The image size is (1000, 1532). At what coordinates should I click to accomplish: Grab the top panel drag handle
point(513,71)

----

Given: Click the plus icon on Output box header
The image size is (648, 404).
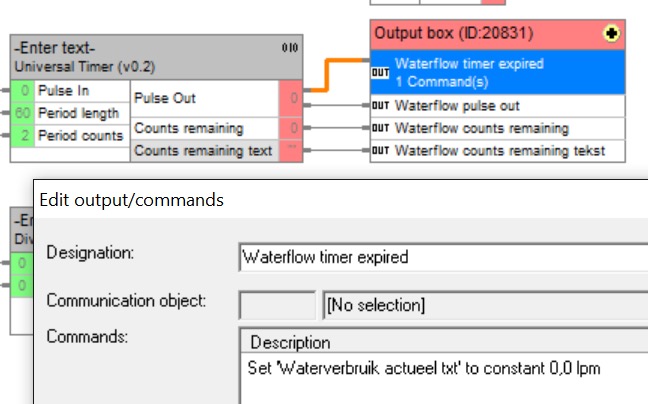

----

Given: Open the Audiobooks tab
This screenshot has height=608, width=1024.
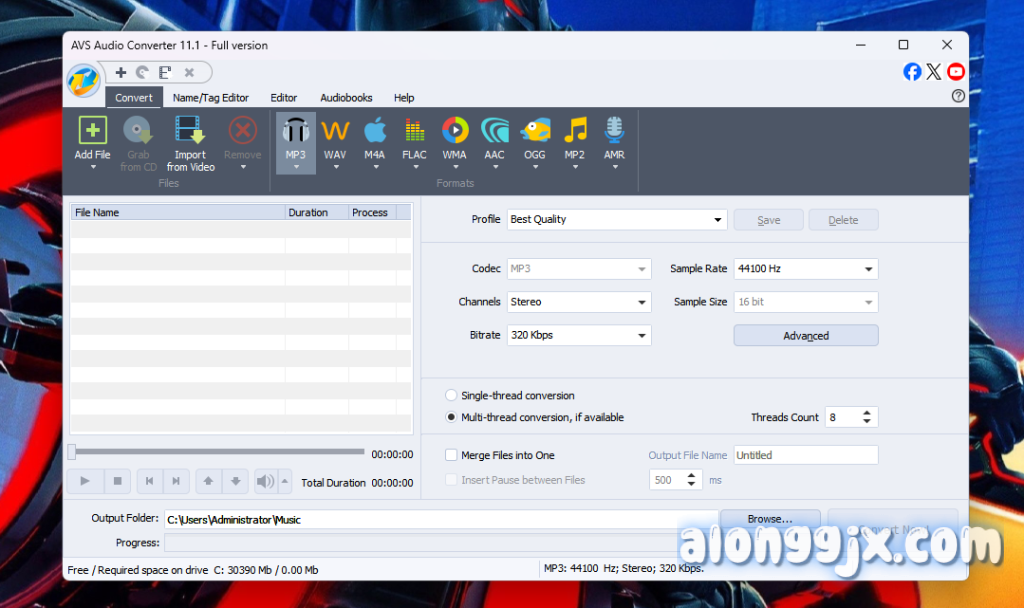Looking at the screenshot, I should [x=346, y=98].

----

-- Assignment --
When a line in the data holds the word "Given", show that line.

-- Exercise result --
Given: Click the plus icon on Output box header
Given: Open the Audiobooks tab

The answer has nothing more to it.